··· Dataset content

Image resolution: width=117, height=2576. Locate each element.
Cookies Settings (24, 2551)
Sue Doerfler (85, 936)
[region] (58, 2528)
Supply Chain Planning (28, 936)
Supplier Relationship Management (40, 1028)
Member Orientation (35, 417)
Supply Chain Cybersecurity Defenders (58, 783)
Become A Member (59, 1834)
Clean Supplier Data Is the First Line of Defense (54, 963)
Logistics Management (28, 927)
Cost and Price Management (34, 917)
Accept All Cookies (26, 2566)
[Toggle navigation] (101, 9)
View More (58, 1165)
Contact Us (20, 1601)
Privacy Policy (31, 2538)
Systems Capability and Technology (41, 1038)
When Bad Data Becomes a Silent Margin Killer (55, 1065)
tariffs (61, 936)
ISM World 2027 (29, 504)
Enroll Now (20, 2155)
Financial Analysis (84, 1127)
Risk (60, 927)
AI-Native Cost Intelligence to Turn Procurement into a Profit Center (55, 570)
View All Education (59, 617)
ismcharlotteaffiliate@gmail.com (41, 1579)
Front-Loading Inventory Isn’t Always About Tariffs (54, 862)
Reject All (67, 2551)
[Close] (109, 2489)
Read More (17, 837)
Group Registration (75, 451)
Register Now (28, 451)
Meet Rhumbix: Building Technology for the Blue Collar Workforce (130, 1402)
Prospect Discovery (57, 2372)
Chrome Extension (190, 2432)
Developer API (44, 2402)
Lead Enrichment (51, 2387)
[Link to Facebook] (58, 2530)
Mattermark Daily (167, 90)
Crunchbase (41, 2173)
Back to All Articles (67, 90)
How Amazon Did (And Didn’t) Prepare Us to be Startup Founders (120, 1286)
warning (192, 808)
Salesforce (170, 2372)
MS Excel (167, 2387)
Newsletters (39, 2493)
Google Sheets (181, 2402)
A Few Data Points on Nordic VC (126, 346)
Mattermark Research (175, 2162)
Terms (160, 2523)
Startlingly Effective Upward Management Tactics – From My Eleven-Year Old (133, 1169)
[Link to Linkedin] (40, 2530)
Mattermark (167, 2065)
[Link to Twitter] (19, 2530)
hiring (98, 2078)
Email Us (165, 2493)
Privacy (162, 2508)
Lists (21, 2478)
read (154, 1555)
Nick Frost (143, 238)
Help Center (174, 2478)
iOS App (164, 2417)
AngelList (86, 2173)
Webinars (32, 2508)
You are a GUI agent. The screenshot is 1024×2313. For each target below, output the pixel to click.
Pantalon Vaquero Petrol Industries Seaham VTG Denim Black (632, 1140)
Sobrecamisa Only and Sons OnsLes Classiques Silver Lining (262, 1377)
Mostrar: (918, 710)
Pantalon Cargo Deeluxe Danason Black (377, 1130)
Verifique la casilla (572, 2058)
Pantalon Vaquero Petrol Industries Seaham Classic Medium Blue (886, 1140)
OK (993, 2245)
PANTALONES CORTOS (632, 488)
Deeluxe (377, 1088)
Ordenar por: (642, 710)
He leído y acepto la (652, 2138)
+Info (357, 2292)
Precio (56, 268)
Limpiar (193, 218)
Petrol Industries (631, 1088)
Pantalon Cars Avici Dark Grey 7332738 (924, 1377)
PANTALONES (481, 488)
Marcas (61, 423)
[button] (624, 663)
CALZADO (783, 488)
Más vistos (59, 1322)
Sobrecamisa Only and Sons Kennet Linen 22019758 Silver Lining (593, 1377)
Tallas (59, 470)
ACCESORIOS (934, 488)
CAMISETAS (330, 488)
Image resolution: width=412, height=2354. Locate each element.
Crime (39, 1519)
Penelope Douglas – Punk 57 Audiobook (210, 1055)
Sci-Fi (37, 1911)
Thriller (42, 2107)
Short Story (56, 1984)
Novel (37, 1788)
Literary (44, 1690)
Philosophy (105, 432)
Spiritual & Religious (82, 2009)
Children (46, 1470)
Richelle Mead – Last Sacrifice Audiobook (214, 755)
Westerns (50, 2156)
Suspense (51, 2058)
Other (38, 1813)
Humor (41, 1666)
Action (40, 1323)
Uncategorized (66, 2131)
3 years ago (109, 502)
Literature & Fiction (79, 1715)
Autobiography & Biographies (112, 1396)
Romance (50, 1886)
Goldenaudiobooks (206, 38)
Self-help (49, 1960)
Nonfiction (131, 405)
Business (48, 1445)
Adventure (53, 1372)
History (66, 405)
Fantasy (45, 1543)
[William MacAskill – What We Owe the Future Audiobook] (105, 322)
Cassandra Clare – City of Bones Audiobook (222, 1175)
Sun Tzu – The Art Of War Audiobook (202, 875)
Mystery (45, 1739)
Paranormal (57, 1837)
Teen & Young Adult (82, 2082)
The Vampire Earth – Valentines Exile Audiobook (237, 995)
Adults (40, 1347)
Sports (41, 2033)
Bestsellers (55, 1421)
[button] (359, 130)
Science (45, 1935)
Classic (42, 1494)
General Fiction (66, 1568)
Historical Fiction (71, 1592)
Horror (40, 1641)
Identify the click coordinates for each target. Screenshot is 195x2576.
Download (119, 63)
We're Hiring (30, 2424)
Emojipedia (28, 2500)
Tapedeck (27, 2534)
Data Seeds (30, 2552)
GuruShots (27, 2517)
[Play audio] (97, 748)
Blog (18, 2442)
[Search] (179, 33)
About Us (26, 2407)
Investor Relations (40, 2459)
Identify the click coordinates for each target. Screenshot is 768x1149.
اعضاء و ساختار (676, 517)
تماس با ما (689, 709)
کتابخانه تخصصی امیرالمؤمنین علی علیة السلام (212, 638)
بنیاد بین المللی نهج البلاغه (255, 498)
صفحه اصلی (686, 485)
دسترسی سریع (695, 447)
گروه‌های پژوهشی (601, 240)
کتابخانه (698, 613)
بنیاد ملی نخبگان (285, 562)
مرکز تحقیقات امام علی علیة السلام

······

■ Your instructions
Having read the material, set all of it down again without a single difference.

■ Answer to the problem
Image resolution: width=117, height=2576. Locate each element.
Cookies Settings (24, 2551)
Sue Doerfler (85, 936)
[region] (58, 2528)
Supply Chain Planning (28, 936)
Supplier Relationship Management (40, 1028)
Member Orientation (35, 417)
Supply Chain Cybersecurity Defenders (58, 783)
Become A Member (59, 1834)
Clean Supplier Data Is the First Line of Defense (54, 963)
Logistics Management (28, 927)
Cost and Price Management (34, 917)
Accept All Cookies (26, 2566)
[Toggle navigation] (101, 9)
View More (58, 1165)
Contact Us (20, 1601)
Privacy Policy (31, 2538)
Systems Capability and Technology (41, 1038)
When Bad Data Becomes a Silent Margin Killer (55, 1065)
tariffs (61, 936)
ISM World 2027 (29, 504)
Enroll Now (20, 2155)
Financial Analysis (84, 1127)
Risk (60, 927)
AI-Native Cost Intelligence to Turn Procurement into a Profit Center (55, 570)
View All Education (59, 617)
ismcharlotteaffiliate@gmail.com (41, 1579)
Front-Loading Inventory Isn’t Always About Tariffs (54, 862)
Reject All (67, 2551)
[Close] (109, 2489)
Read More (17, 837)
Group Registration (75, 451)
Register Now (28, 451)
Meet Rhumbix: Building Technology for the Blue Collar Workforce (130, 1402)
Prospect Discovery (57, 2372)
Chrome Extension (190, 2432)
Developer API (44, 2402)
Lead Enrichment (51, 2387)
[Link to Facebook] (58, 2530)
Mattermark Daily (167, 90)
Crunchbase (41, 2173)
Back to All Articles (67, 90)
How Amazon Did (And Didn’t) Prepare Us to be Startup Founders (120, 1286)
warning (192, 808)
Salesforce (170, 2372)
MS Excel (167, 2387)
Newsletters (39, 2493)
Google Sheets (181, 2402)
A Few Data Points on Nordic VC (126, 346)
Mattermark Research (175, 2162)
Terms (160, 2523)
Startlingly Effective Upward Management Tactics – From My Eleven-Year Old (133, 1169)
[Link to Linkedin] (40, 2530)
Mattermark (167, 2065)
[Link to Twitter] (19, 2530)
hiring (98, 2078)
Email Us (165, 2493)
Privacy (162, 2508)
Lists (21, 2478)
read (154, 1555)
Nick Frost (143, 238)
Help Center (174, 2478)
iOS App (164, 2417)
AngelList (86, 2173)
Webinars (32, 2508)
You are a GUI agent. The screenshot is 1024×2313. For each target below, output the pixel to click.
Pantalon Vaquero Petrol Industries Seaham VTG Denim Black (632, 1140)
Sobrecamisa Only and Sons OnsLes Classiques Silver Lining (262, 1377)
Mostrar: (918, 710)
Pantalon Cargo Deeluxe Danason Black (377, 1130)
Verifique la casilla (572, 2058)
Pantalon Vaquero Petrol Industries Seaham Classic Medium Blue (886, 1140)
OK (993, 2245)
PANTALONES CORTOS (632, 488)
Deeluxe (377, 1088)
Ordenar por: (642, 710)
He leído y acepto la (652, 2138)
+Info (357, 2292)
Precio (56, 268)
Limpiar (193, 218)
Petrol Industries (631, 1088)
Pantalon Cars Avici Dark Grey 7332738 (924, 1377)
PANTALONES (481, 488)
Marcas (61, 423)
[button] (624, 663)
CALZADO (783, 488)
Más vistos (59, 1322)
Sobrecamisa Only and Sons Kennet Linen 22019758 Silver Lining (593, 1377)
Tallas (59, 470)
ACCESORIOS (934, 488)
CAMISETAS (330, 488)
Image resolution: width=412, height=2354. Locate each element.
Crime (39, 1519)
Penelope Douglas – Punk 57 Audiobook (210, 1055)
Sci-Fi (37, 1911)
Thriller (42, 2107)
Short Story (56, 1984)
Novel (37, 1788)
Literary (44, 1690)
Philosophy (105, 432)
Spiritual & Religious (82, 2009)
Children (46, 1470)
Richelle Mead – Last Sacrifice Audiobook (214, 755)
Westerns (50, 2156)
Suspense (51, 2058)
Other (38, 1813)
Humor (41, 1666)
Action (40, 1323)
Uncategorized (66, 2131)
3 years ago (109, 502)
Literature & Fiction (79, 1715)
Autobiography & Biographies (112, 1396)
Romance (50, 1886)
Goldenaudiobooks (206, 38)
Self-help (49, 1960)
Nonfiction (131, 405)
Business (48, 1445)
Adventure (53, 1372)
History (66, 405)
Fantasy (45, 1543)
[William MacAskill – What We Owe the Future Audiobook] (105, 322)
Cassandra Clare – City of Bones Audiobook (222, 1175)
Sun Tzu – The Art Of War Audiobook (202, 875)
Mystery (45, 1739)
Paranormal (57, 1837)
Teen & Young Adult (82, 2082)
The Vampire Earth – Valentines Exile Audiobook (237, 995)
Adults (40, 1347)
Sports (41, 2033)
Bestsellers (55, 1421)
[button] (359, 130)
Science (45, 1935)
Classic (42, 1494)
General Fiction (66, 1568)
Historical Fiction (71, 1592)
Horror (40, 1641)
Identify the click coordinates for each target. Screenshot is 195x2576.
Download (119, 63)
We're Hiring (30, 2424)
Emojipedia (28, 2500)
Tapedeck (27, 2534)
Data Seeds (30, 2552)
GuruShots (27, 2517)
[Play audio] (97, 748)
Blog (18, 2442)
[Search] (179, 33)
About Us (26, 2407)
Investor Relations (40, 2459)
Identify the click coordinates for each target. Screenshot is 768x1149.
اعضاء و ساختار (676, 517)
تماس با ما (689, 709)
کتابخانه تخصصی امیرالمؤمنین علی علیة السلام (212, 638)
بنیاد بین المللی نهج البلاغه (255, 498)
صفحه اصلی (686, 485)
دسترسی سریع (695, 447)
گروه‌های پژوهشی (601, 240)
کتابخانه (698, 613)
بنیاد ملی نخبگان (285, 562)
مرکز تحقیقات امام علی علیة السلام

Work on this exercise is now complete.